No total, 2,2 milhões de famílias deixaram a condição de insegurança alimentar entre 2023 e 2024. As reduções foram observadas em todos os níveis: leve (de 18,2% para 16,4%), moderada (de 5,3% para 4,5%) e grave (de 4,1% para 3,2%).
A pesquisadora Maria Lucia França Pontes Vieira, do IBGE, atribui a melhora à recuperação do mercado de trabalho e à ampliação de programas sociais, como o Bolsa Família. “O acesso à renda é determinante para garantir a alimentação. Essa renda vem do trabalho ou de programas de transferência de renda. Ambos tiveram impacto positivo”, explicou.
Desigualdade regional
Apesar da melhora nacional, a pesquisa aponta diferenças marcantes entre regiões e áreas urbanas e rurais. Em 2024, 31,4% dos domicílios rurais vivenciaram insegurança alimentar, contra 23,2% nas cidades. No recorte por região, os maiores índices de insegurança alimentar moderada e grave estão no Norte (14,1%) e Nordeste (12,3%).
Os estados com maior segurança alimentar são Santa Catarina (90,6%), Espírito Santo (86,5%) e Rio Grande do Sul (85,2%). Já as menores taxas foram registradas no Pará (55,4%), Roraima (56,4%) e Piauí (60,7%).

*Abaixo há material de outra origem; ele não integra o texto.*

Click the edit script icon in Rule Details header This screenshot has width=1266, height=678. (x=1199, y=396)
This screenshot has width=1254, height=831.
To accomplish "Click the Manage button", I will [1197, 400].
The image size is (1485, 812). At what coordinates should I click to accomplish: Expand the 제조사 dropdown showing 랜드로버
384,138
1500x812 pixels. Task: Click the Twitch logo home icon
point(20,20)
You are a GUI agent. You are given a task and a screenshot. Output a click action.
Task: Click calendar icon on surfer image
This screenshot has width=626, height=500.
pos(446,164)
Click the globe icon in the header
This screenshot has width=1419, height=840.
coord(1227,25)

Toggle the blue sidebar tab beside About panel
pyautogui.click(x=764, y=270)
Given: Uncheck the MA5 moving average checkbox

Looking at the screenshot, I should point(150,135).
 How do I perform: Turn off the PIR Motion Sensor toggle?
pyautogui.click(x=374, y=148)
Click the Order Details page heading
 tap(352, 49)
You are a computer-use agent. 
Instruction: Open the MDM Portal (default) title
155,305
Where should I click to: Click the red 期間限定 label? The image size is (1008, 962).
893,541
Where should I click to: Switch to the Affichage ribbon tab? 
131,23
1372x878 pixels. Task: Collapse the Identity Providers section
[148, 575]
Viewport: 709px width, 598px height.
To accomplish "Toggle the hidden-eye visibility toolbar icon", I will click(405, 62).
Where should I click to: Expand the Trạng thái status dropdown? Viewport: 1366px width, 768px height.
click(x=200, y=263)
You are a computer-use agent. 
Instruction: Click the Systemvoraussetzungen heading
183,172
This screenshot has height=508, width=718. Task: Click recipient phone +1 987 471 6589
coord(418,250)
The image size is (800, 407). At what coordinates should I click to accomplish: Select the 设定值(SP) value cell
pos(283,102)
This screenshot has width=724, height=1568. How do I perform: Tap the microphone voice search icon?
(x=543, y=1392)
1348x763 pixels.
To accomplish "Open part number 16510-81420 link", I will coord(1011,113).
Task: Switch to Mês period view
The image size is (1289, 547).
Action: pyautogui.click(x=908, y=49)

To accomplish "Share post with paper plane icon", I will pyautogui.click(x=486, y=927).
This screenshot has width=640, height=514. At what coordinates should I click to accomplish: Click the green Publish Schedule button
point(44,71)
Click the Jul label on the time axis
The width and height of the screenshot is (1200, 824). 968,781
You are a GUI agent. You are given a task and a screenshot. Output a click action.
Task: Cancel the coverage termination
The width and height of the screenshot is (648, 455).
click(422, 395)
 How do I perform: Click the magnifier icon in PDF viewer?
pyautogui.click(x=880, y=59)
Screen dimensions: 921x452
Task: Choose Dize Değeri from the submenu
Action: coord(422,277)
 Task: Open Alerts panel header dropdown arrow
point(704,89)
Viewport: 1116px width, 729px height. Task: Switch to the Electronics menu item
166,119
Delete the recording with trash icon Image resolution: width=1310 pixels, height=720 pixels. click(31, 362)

Menor índice da série histórica
O conjunto de domicílios com insegurança alimentar moderada ou grave atingiu 7,7%, o menor índice desde o início da série histórica, em 2004. Para comparação, o indicador chegou a 16,8% naquele ano e a 12,7% em 2017/2018, durante a Pesquisa de Orçamentos Familiares (POF).
Com os avanços, o Brasil voltou a sair do Mapa da Fome da ONU, que lista países onde mais de 2,5% da população enfrenta subalimentação grave. O combate à fome é uma das prioridades do governo federal, que recentemente lançou a Aliança Global contra a Fome e a Pobreza, iniciativa internacional de cooperação liderada pelo Brasil.
O tema também será debatido na próxima segunda-feira (13), quando o presidente Luiz Inácio Lula da Silva participará do Fórum Mundial da Alimentação, promovido pela FAO, em Roma (Itália).